Luis Suarez: Cannibal of Anfield

When Uruguay coach Oscar Tabarez named Luis Suarez in his playing eleven against England a fews days back, he was gambling big time. Suarez was coming out of a knee surgery, hence there was a question mark over his ability to last 90 minutes. But more than that, Tabarez would have been worried about his talismanic striker’s temperament. Suarez’s mind has two fascinating halves – one that is driven by loyalty and the other infested by the devil. 

Suarez is fiercely loyal – to his family, to his country and to a lesser extent to Liverpool. His desire to leave Liverpool, perhaps, stemmed from the relentless prying on him and his privacy by the English media that once termed him as the ‘Cannibal of Anfield’ after he bit Branislav Ivanovic of Chelsea. It’s in direct contrast to his seemingly fundamental behavioural pattern. Suarez took great pains to marry his childhood sweetheart – Sofia – whom he met at the age of 14, and still has not forgotten his life in the tough streets of Montevideo where he came as a toddler after his father divorced his mother. 

Suarez could have hated his father for pushing him into a turbulent childhood, but once earned millions as a footballer, the forward chose to reconcile with his dad. Many in England and Netherlands would not believe that side of Suarez. They have only seen a goal-scorer, whose brilliance has often been overshadowed by the flashes of the devil inside him. In fact, the earliest sign of his troubled side came during his stint with Nacional in Uruguay, when he head-butted a referee for showing a red card. He was just 16 then. His big break was a chance to play for Ajax Amsterdam, but along with the number of goals his notorious on-field reputation too swelled there. 
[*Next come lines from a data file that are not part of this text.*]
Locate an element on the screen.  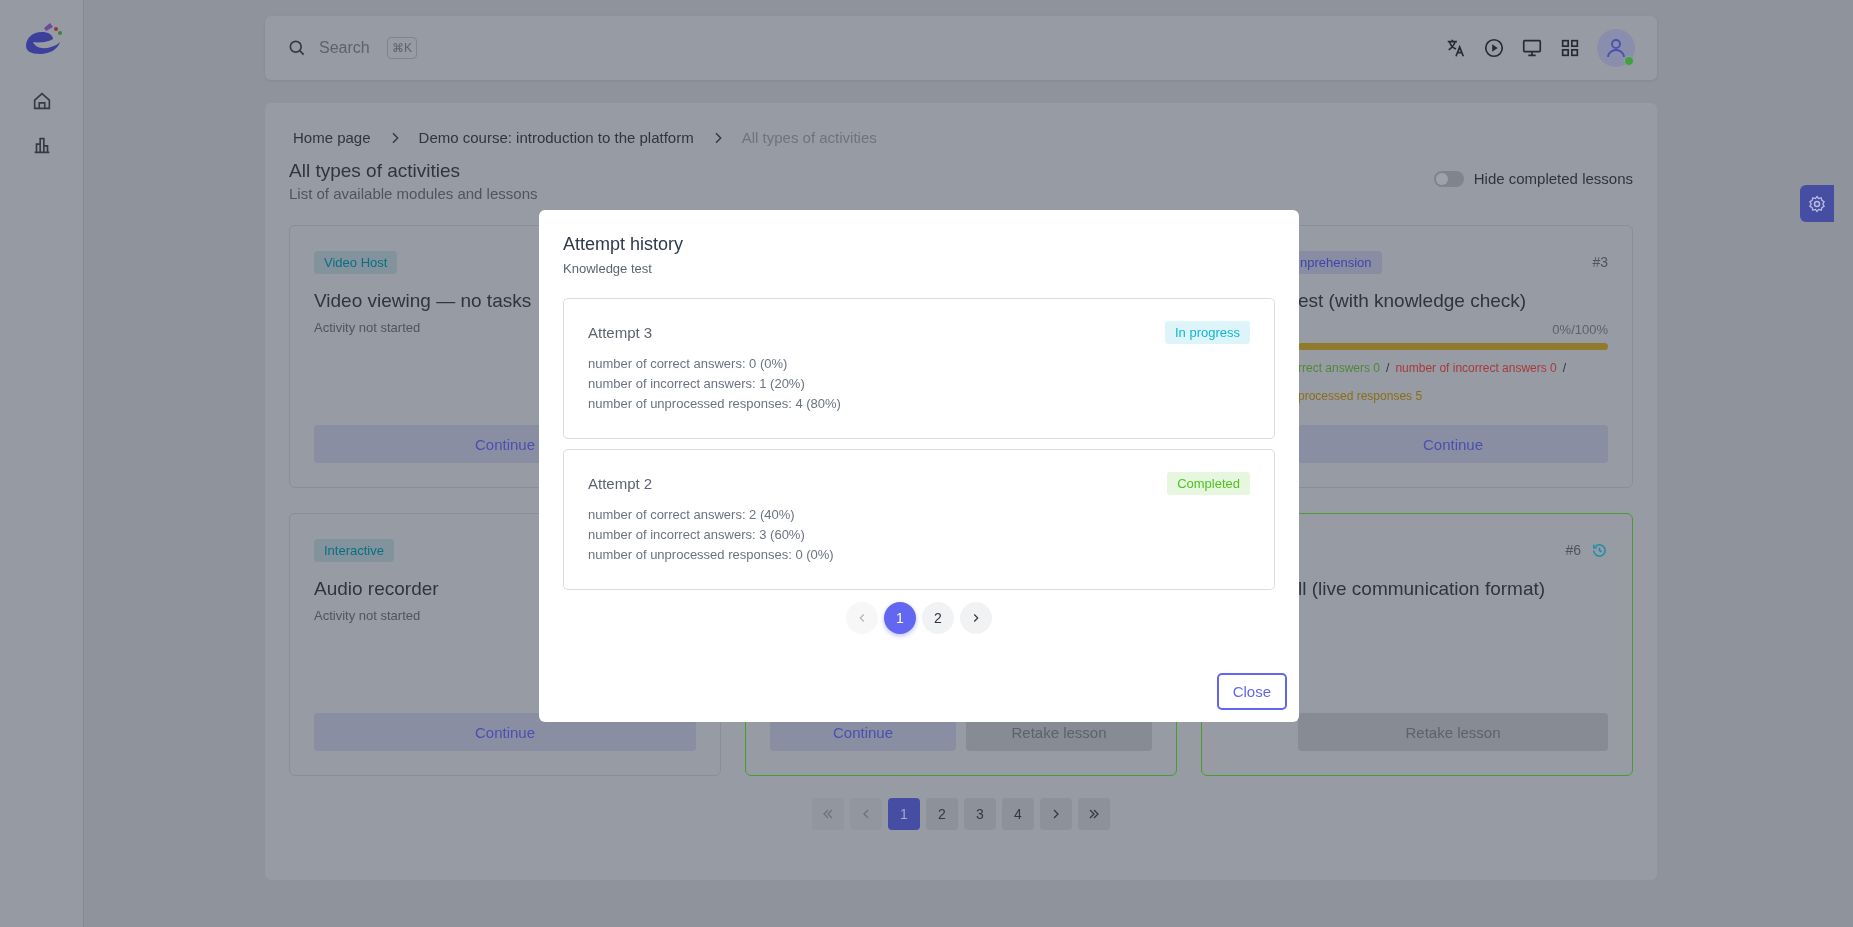
search-icon is located at coordinates (297, 48).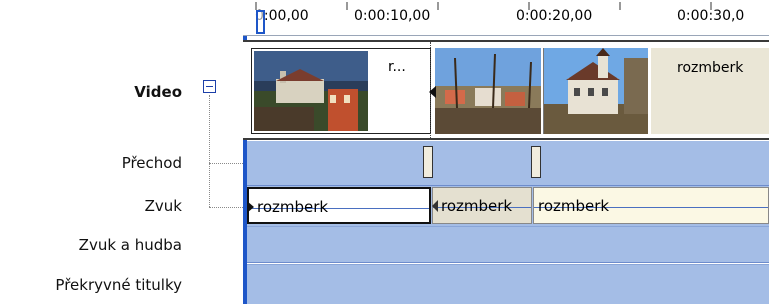 Image resolution: width=769 pixels, height=304 pixels. Describe the element at coordinates (488, 91) in the screenshot. I see `village-thumbnail-image` at that location.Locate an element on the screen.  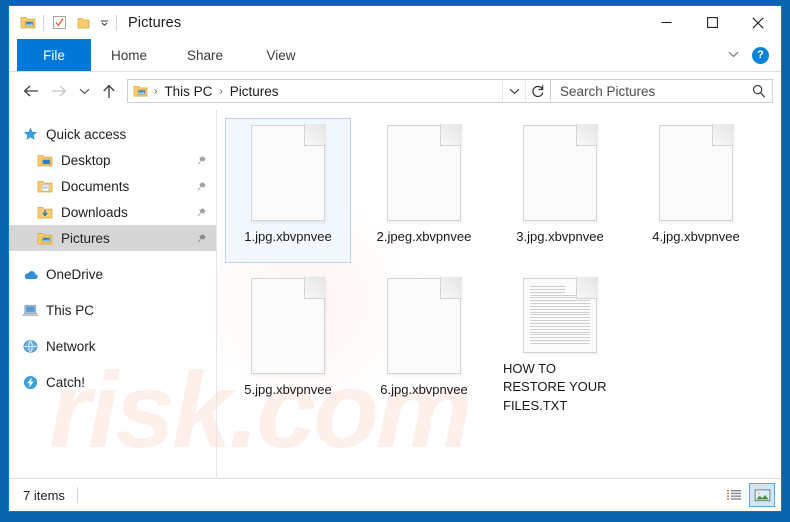
close-button is located at coordinates (758, 22).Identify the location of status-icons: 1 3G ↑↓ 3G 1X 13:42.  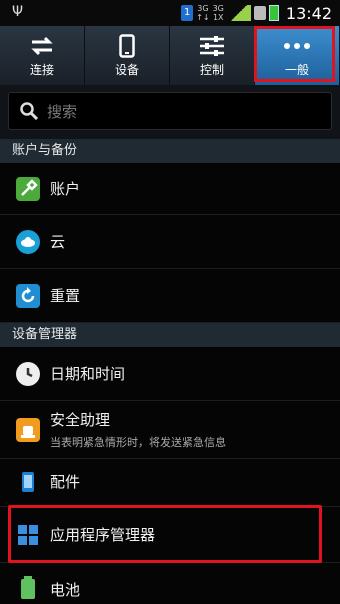
(256, 13).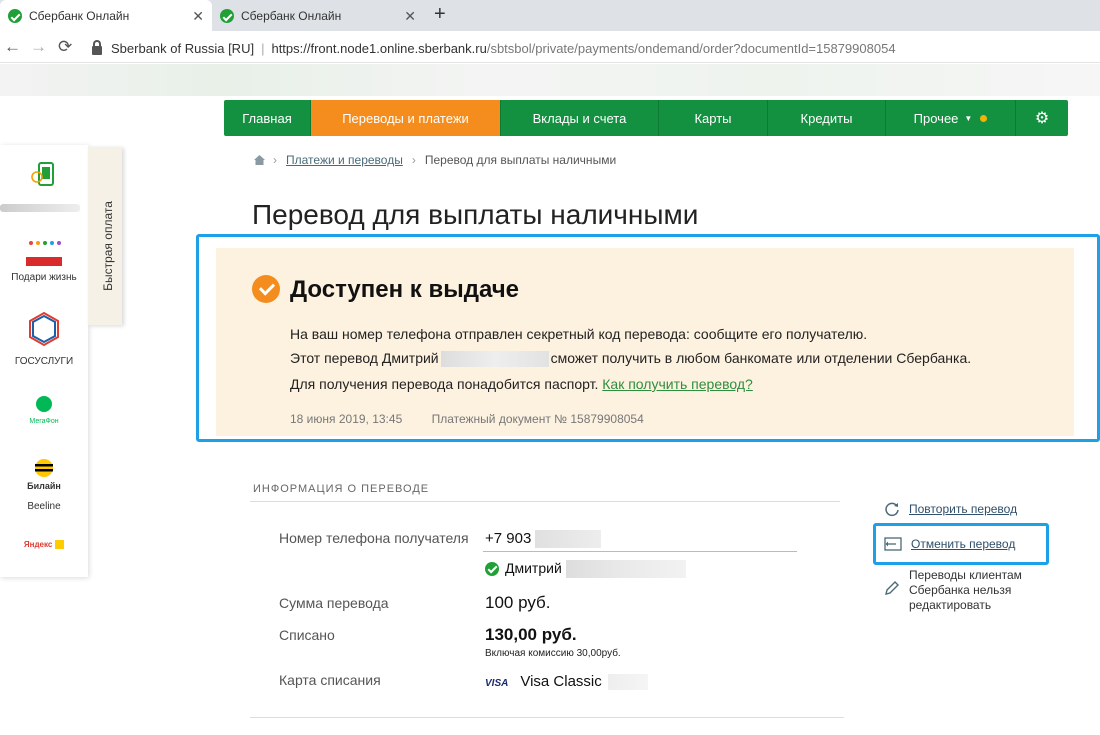  I want to click on phone-underline, so click(640, 552). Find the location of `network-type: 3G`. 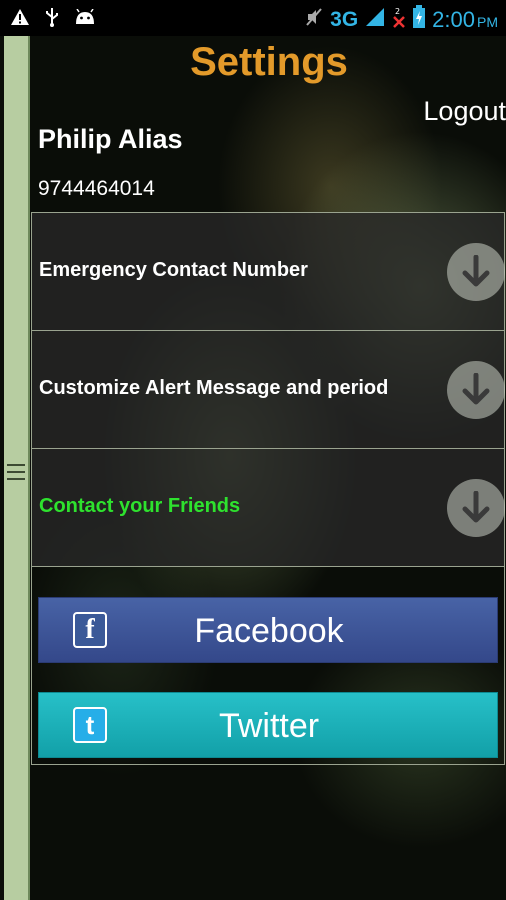

network-type: 3G is located at coordinates (344, 19). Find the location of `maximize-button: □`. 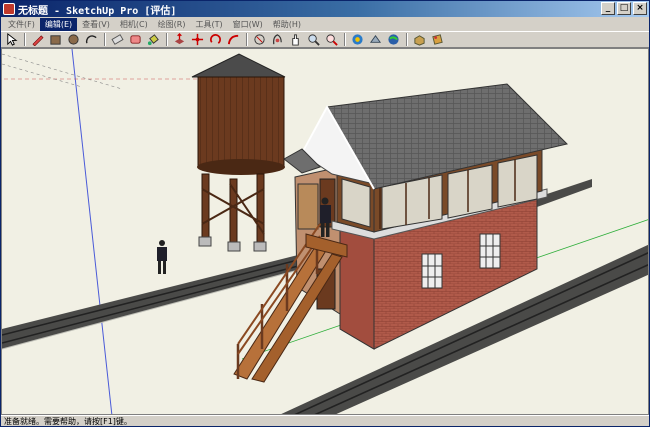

Suarez fought on the field with his team-mate Albert Luque over a free-kick, leading to his suspension, and later bit PSV Eindhoven’s Otman Bakkal on the shoulder, earning a two-match ban. There was little wonder when Ajax coach Marco van Basten termed the Uruguayan a “difficult customer.” Liverpool grabbed him along with Andy Carroll, in a celebrated twin signing but in Anfield too Suarez didn’t find peace, often at loggerheads with management and the fans. It was a strange mutual cold-shouldering. The stand-off didn’t affect his ability to find the back of the net, but Suarez counted himself a misfit in the elite surroundings of an English club with massive pedigree, and fans never totally accepted him despite winning several matches for the club. 

But his opponents were always in awe of Suarez. “Suarez, for me, is up there with Lionel Messi and Cristiano Ronaldo as one of the best players in the world. It's difficult to prepare for him because he's very unpredictable in the way he plays. I think if you look at Ronaldo or Messi, you know what their strengths are. It's still difficult to stop, don't get me wrong, but you know to an extent what you are going to get. With Suarez, it's really difficult. He kicks the ball through you, he runs right through you,” said Wayne Rooney of Manchester United. 

Suarez showed his brilliance occasionally in the 2010 World Cup in South Africa, but the campaign ended in disgrace for him as he stopped a goalbound header of Dominic Adiyiah of Ghana. But for Suarez, it was the “most important save of his career.” Suarez showed that he could go to any extent for his country, and four years later he did that in a more conventional way, and it was only fitting that his extraordinary effort came against England. 

He pulled his body through the pain barrier to score a brace to help Uruguay stay afloat in the World Cup after a heavy defeat against Costa Rica. He has done crime, and served his time. Perhaps, he is at peace with himself now. A genius in his zone would not be a good news for opponents, and Italy may just be worried that much more.